> _Problem description_
Would you repeat exactly the part of the listing below that runs from the line containing "View profile (92, 1281)" down to the line containing "角阀球阀 (121, 1518)", inclusive, and nothing else?

> _Supplied records_

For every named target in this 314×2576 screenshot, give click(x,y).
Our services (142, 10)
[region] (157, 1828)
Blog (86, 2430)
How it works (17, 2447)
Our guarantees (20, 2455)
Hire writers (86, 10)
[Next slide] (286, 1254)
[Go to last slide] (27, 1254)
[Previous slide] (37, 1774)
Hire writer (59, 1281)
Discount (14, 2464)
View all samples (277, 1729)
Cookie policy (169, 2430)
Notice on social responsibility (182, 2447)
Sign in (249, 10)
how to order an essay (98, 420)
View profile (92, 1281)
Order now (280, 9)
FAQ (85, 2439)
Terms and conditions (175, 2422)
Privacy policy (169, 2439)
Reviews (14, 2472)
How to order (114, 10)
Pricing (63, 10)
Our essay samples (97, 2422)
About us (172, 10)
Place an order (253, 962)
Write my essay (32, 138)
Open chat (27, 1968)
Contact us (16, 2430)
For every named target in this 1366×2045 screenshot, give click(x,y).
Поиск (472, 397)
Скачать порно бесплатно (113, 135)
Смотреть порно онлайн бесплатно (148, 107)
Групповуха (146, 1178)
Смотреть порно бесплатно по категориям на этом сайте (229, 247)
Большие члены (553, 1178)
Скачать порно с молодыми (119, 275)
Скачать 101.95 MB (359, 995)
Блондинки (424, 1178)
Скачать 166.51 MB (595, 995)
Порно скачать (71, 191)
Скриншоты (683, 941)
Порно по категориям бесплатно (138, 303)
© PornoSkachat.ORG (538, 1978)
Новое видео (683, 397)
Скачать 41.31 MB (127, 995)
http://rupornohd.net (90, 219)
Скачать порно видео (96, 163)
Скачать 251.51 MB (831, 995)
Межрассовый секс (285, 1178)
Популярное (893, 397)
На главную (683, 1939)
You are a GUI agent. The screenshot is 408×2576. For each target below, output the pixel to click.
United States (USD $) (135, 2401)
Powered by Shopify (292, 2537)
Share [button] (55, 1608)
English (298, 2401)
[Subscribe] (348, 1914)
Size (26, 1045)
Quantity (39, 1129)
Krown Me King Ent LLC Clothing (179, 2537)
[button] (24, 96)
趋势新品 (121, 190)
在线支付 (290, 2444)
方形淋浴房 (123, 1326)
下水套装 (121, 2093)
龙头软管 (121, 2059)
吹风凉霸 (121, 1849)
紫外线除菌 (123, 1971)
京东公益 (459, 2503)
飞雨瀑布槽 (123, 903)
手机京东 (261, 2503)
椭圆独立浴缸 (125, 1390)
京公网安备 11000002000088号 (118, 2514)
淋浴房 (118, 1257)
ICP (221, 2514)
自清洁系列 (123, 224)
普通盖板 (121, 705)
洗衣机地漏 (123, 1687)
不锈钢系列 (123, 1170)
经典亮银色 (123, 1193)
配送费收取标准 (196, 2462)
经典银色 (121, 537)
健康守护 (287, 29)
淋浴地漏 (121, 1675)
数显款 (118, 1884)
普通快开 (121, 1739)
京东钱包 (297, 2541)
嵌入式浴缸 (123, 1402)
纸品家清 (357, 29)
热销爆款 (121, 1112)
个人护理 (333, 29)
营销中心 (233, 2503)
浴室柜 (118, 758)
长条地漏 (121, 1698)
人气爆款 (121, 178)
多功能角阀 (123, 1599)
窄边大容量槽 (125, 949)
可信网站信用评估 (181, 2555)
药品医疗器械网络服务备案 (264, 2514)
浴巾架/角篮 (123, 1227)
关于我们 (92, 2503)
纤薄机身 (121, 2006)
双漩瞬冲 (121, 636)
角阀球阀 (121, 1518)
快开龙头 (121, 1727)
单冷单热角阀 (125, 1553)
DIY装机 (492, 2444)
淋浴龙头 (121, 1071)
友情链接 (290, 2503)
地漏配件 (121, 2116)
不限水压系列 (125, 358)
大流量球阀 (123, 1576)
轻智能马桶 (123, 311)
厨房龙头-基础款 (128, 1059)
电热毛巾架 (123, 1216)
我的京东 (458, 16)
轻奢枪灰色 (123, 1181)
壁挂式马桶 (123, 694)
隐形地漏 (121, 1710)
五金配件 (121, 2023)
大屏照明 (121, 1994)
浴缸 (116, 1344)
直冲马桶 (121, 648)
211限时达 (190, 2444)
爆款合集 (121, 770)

> _Answer for the task_
View profile (92, 1281)
Order now (280, 9)
FAQ (85, 2439)
Terms and conditions (175, 2422)
Privacy policy (169, 2439)
Reviews (14, 2472)
How to order (114, 10)
Pricing (63, 10)
Our essay samples (97, 2422)
About us (172, 10)
Place an order (253, 962)
Write my essay (32, 138)
Open chat (27, 1968)
Contact us (16, 2430)
For every named target in this 1366×2045 screenshot, give click(x,y).
Поиск (472, 397)
Скачать порно бесплатно (113, 135)
Смотреть порно онлайн бесплатно (148, 107)
Групповуха (146, 1178)
Смотреть порно бесплатно по категориям на этом сайте (229, 247)
Большие члены (553, 1178)
Скачать порно с молодыми (119, 275)
Скачать 101.95 MB (359, 995)
Блондинки (424, 1178)
Скачать 166.51 MB (595, 995)
Порно скачать (71, 191)
Скриншоты (683, 941)
Порно по категориям бесплатно (138, 303)
© PornoSkachat.ORG (538, 1978)
Новое видео (683, 397)
Скачать 41.31 MB (127, 995)
http://rupornohd.net (90, 219)
Скачать порно видео (96, 163)
Скачать 251.51 MB (831, 995)
Межрассовый секс (285, 1178)
Популярное (893, 397)
На главную (683, 1939)
You are a GUI agent. The screenshot is 408×2576. For each target below, output the pixel to click.
United States (USD $) (135, 2401)
Powered by Shopify (292, 2537)
Share [button] (55, 1608)
English (298, 2401)
[Subscribe] (348, 1914)
Size (26, 1045)
Quantity (39, 1129)
Krown Me King Ent LLC Clothing (179, 2537)
[button] (24, 96)
趋势新品 (121, 190)
在线支付 (290, 2444)
方形淋浴房 (123, 1326)
下水套装 (121, 2093)
龙头软管 (121, 2059)
吹风凉霸 (121, 1849)
紫外线除菌 (123, 1971)
京东公益 (459, 2503)
飞雨瀑布槽 (123, 903)
手机京东 (261, 2503)
椭圆独立浴缸 (125, 1390)
京公网安备 11000002000088号 (118, 2514)
淋浴房 (118, 1257)
ICP (221, 2514)
自清洁系列 (123, 224)
普通盖板 (121, 705)
洗衣机地漏 (123, 1687)
不锈钢系列 (123, 1170)
经典亮银色 (123, 1193)
配送费收取标准 (196, 2462)
经典银色 (121, 537)
健康守护 (287, 29)
淋浴地漏 (121, 1675)
数显款 (118, 1884)
普通快开 (121, 1739)
京东钱包 (297, 2541)
嵌入式浴缸 (123, 1402)
纸品家清 (357, 29)
热销爆款 (121, 1112)
个人护理 (333, 29)
营销中心 (233, 2503)
浴室柜 (118, 758)
长条地漏 (121, 1698)
人气爆款 (121, 178)
多功能角阀 (123, 1599)
窄边大容量槽 (125, 949)
可信网站信用评估 (181, 2555)
药品医疗器械网络服务备案 (264, 2514)
浴巾架/角篮 (123, 1227)
关于我们 (92, 2503)
纤薄机身 (121, 2006)
双漩瞬冲 (121, 636)
角阀球阀 (121, 1518)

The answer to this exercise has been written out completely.